Your CV has one thing to do – get you noticed by potential employers. It is the ‘door-opener’ and needs to demonstrate clearly why you are the right person for the job or the company in question.


This needs to be done in the most concise and targeted way possible and you need to test that it passes the seven second rule! On average if an employer doesn’t see what they want in seven seconds your chances of getting shortlisted or interview are slim to none! Get the basics right and they will read on.

Keep it to two pages

It doesn’t matter how much experience you have or how many courses you have done, only those that are relevant to the job should be included. This means that you will need to adapt your CV to different jobs.

Use a clear and simple layout

Fonts such as Times New Roman, Verdana, Tahoma, Arial, Calibri, Cambria, Georgia and Helvetica are best and use 12-point font size unless you are really tight on space and then reduce to 11.

Put your name in larger font at the top of the CV. There's no need to include the word CV or Curriculum Vitae, and include your contact details underneath – email, mobile number, address if you feel you want to, and LinkedIn profile details if you are on it.

Stick to the truth

While it is tempting to stretch it a little, if you get called to an interview or references are verified, there is every chance that you will get caught out.

Your CV should have the following sections – Opening summary/professional profile, Work Experience, Education and Training, Key sSkills and Expertise, Interests and Achievements which are only needed if you are a recent graduate or school leaver.

After the Opening Summary which can be done as a paragraph or bullet points, you need to lead with your strongest section. If you have extensive relevant experience and it has been a long time since you completed your education then you are primarily selling your experience on your CV. If you are student or recent graduate then you need to focus on how your education links to the job so give details of modules, projects and any key achievements linked to your qualification.

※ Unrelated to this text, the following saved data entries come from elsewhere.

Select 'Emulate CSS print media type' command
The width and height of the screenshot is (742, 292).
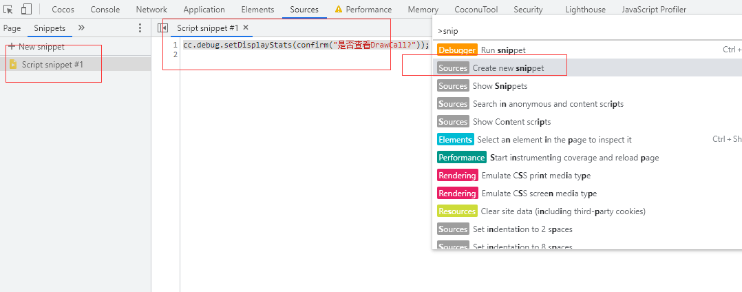pos(536,176)
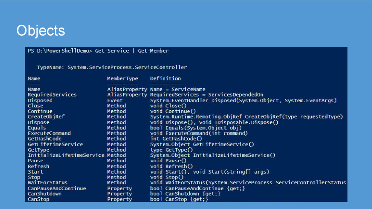Click the 'Objects' slide title

(x=41, y=31)
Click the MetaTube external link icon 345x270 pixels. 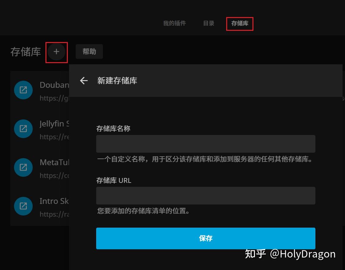[x=23, y=167]
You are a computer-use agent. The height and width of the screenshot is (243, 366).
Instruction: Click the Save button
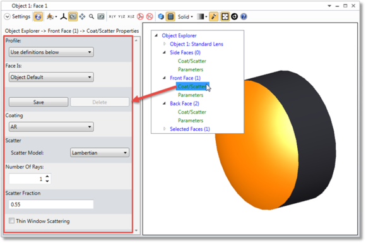[x=38, y=102]
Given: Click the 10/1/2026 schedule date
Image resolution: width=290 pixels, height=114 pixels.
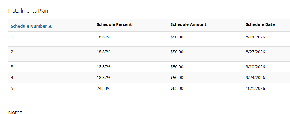Looking at the screenshot, I should click(255, 88).
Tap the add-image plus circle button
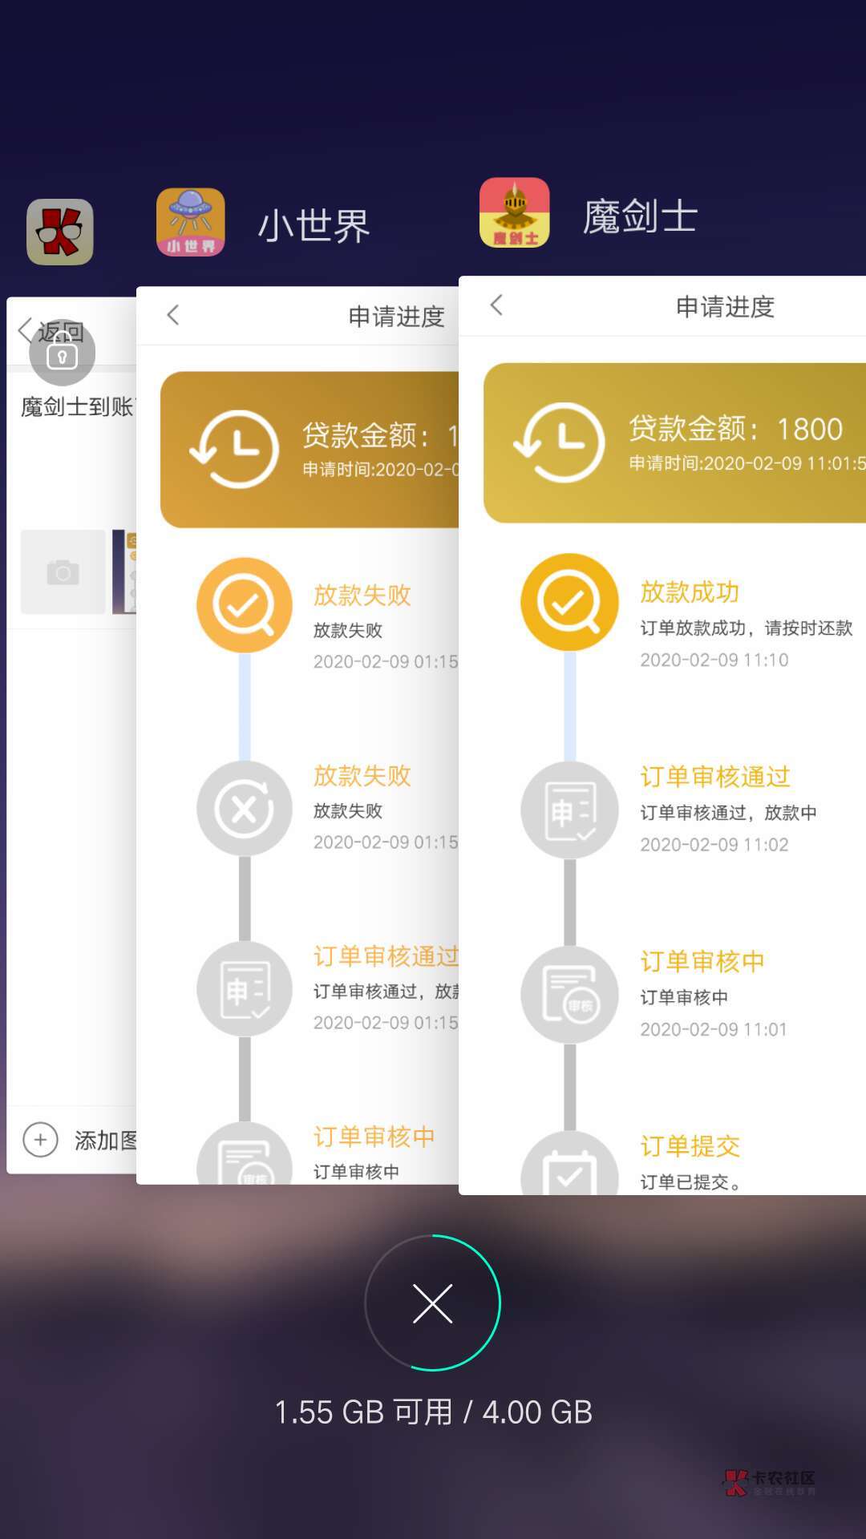 [41, 1140]
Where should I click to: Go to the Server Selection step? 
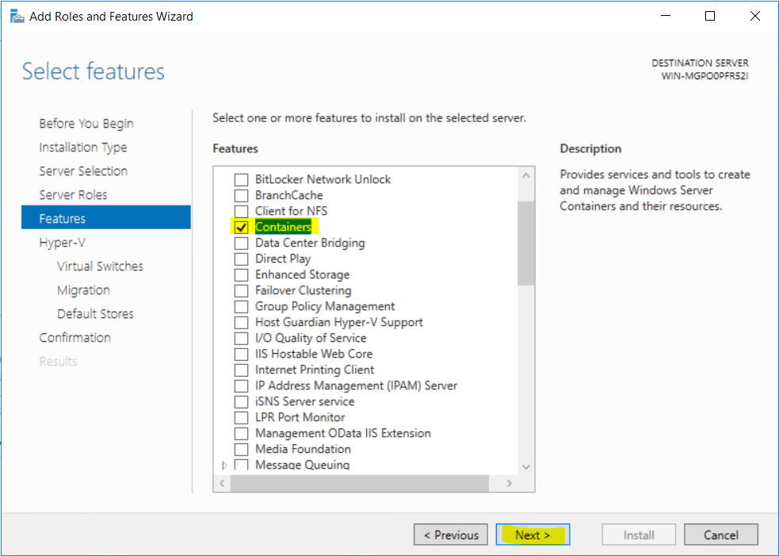coord(83,171)
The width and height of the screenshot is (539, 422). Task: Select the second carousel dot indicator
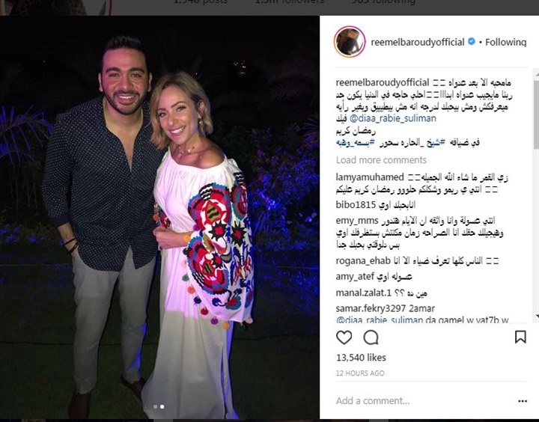(x=162, y=406)
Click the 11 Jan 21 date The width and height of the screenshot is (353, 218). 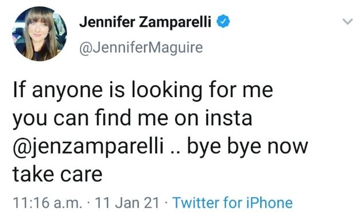click(x=127, y=202)
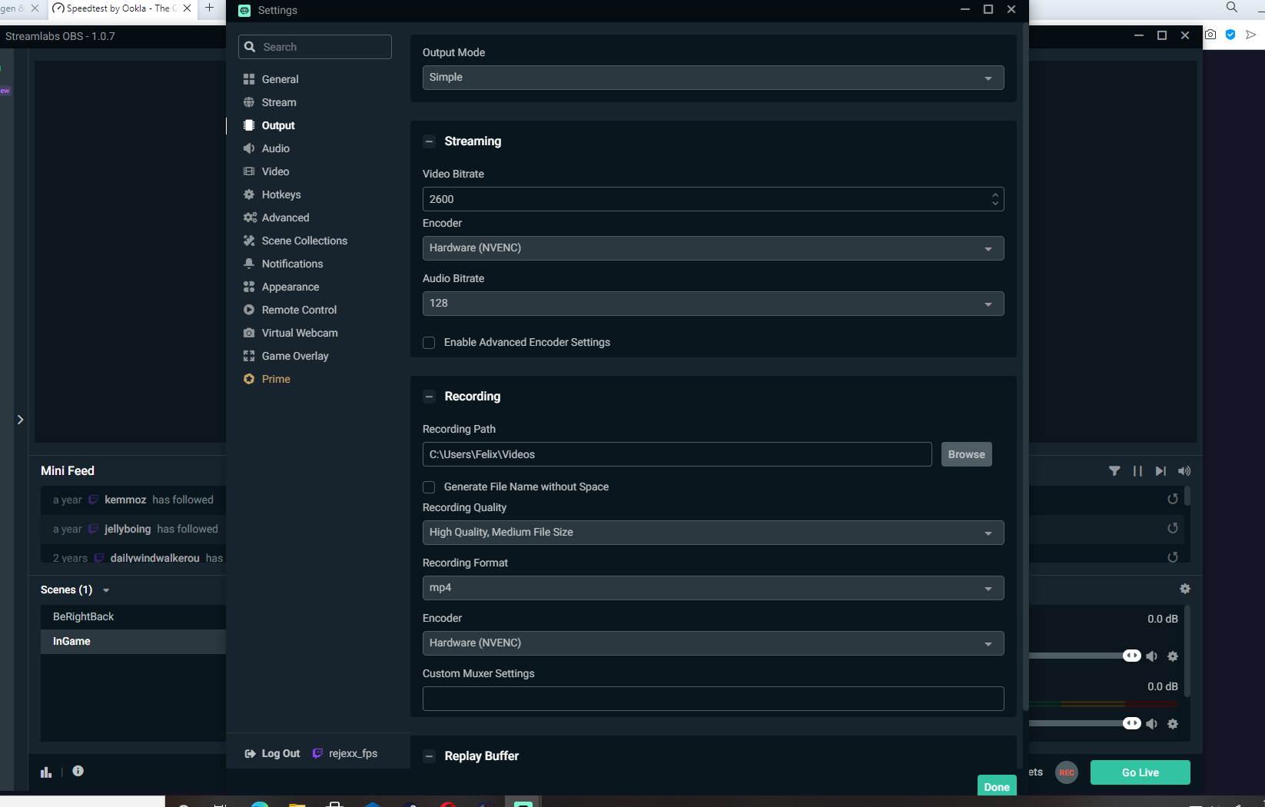
Task: Open the mixer settings gear icon
Action: 1184,589
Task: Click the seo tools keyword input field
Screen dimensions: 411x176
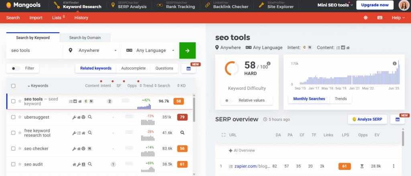Action: (35, 51)
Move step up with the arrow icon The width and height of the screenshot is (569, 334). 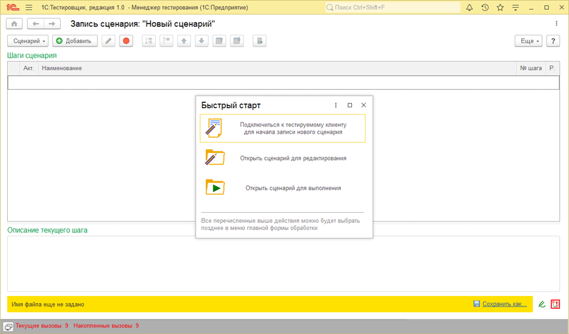click(x=184, y=41)
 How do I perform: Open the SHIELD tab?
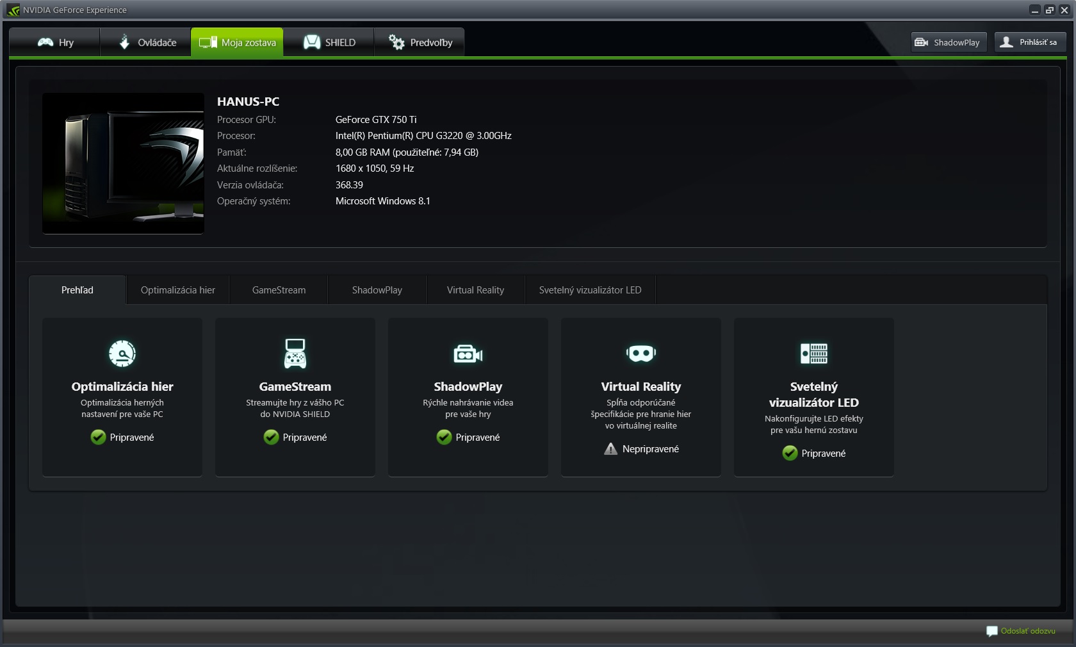(x=329, y=42)
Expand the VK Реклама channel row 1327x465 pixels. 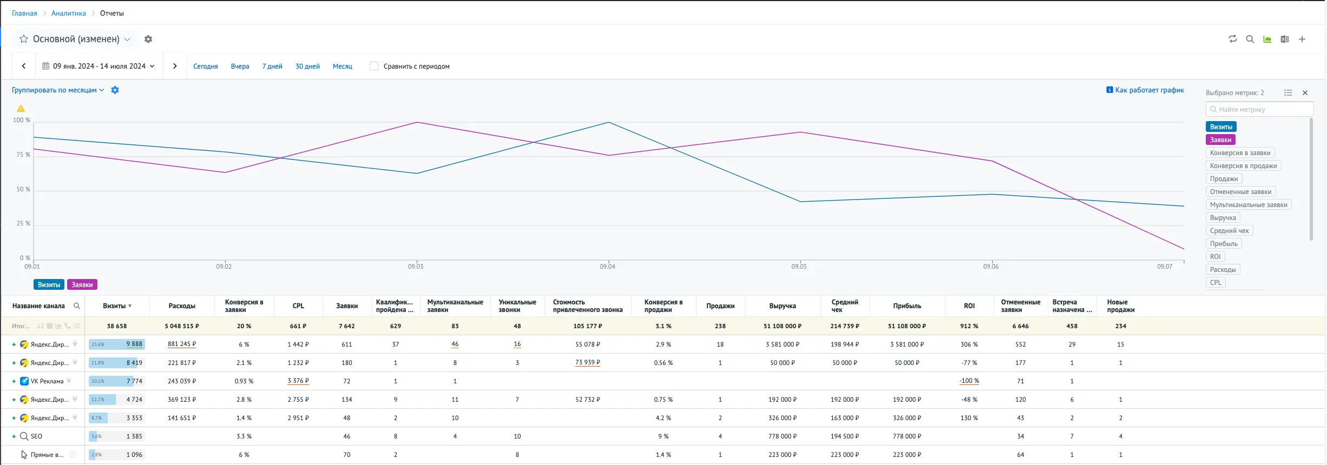(x=14, y=381)
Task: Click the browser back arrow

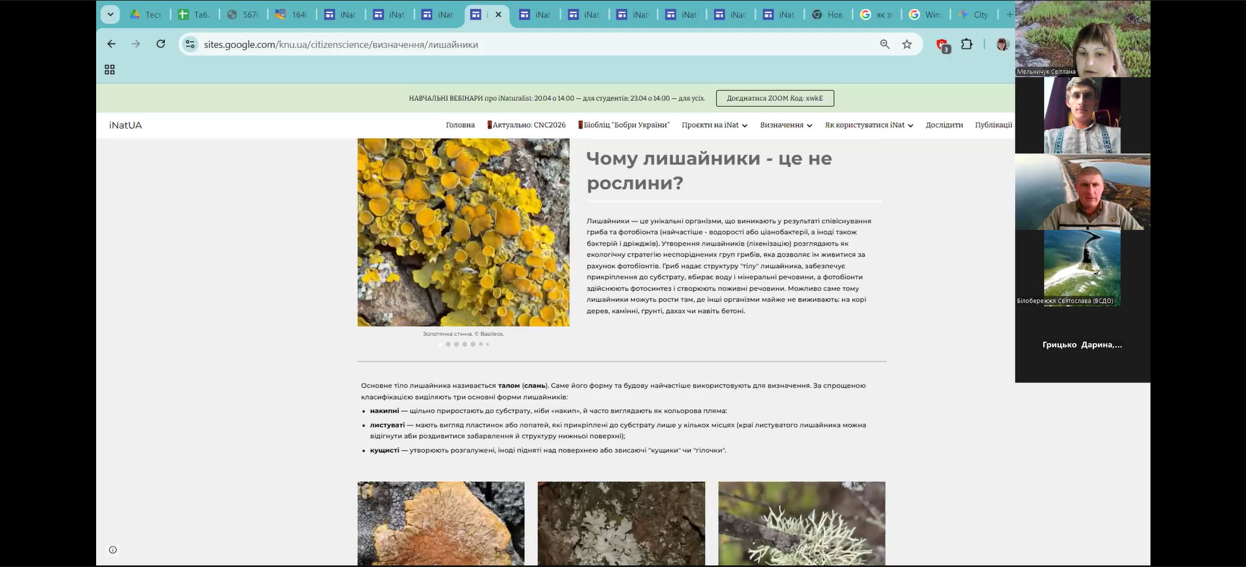Action: (112, 44)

Employers like evidence and data so when completing the section on work experience include proof of what you have achieved in the workplace and rather than giving a list of tasks and responsibilities of your past jobs tell them what competency you have demonstrated. Use action verbs to explain what you do/did. Don’t forget to include voluntary work if relevant.

In relation to education; be selective. If it’s more than 15 years since you completed your Leaving Cert then you don’t really need to include it. While you may have lots of courses done over the years only include those which are relevant to the job you are applying for. You could also consider dividing them into two sections – ‘Education & Training’ and ‘Other Training’.

Information in sections on employment and education should be listed in reverse chronological order.
If you are concerned about a gap in your CV, say for example if you have taken a year out to travel or some years out to care for family then state the years so the employer can account for the time and give a simple and short explanation of the competencies you developed during it.

Keywords are essential

This is particularly the case if the CV is being read by a computer before it ever reaches the eyes of a human resource manager, a process known as Applicant Tracking Systems (ATS).
Mirror the exact words, language and terminology, that have been used in the job description. Make it clear that you have what they are looking for.

When it comes to key skills and expertise make sure to link them directly to the job, demonstrate what you are great at and be prepared to explain your skills in interview.

The section on ‘Hobbies & Interests’ always raises questions. If you have more than seven years’ experience it’s not really relevant. Never use the word ‘hobbies’, use ‘Interests and Achievements’ instead. Give a line about each one that is useful and dynamic.


Unless you are a recent graduate or starting out in your career, employers don’t need details of referees on your CV, only if requested to do so in the job advertisement, as they won’t contact them until after interview. Always remember to ask permission of those who have agreed to provide a reference for you to include their name and contact details on the CV.

Proofread the finished product several times! There is no greater turnoff for a potential employer than seeing spelling, grammar mistakes or misprints. Get a couple of family members or friends to check it and don’t rely on spellcheck!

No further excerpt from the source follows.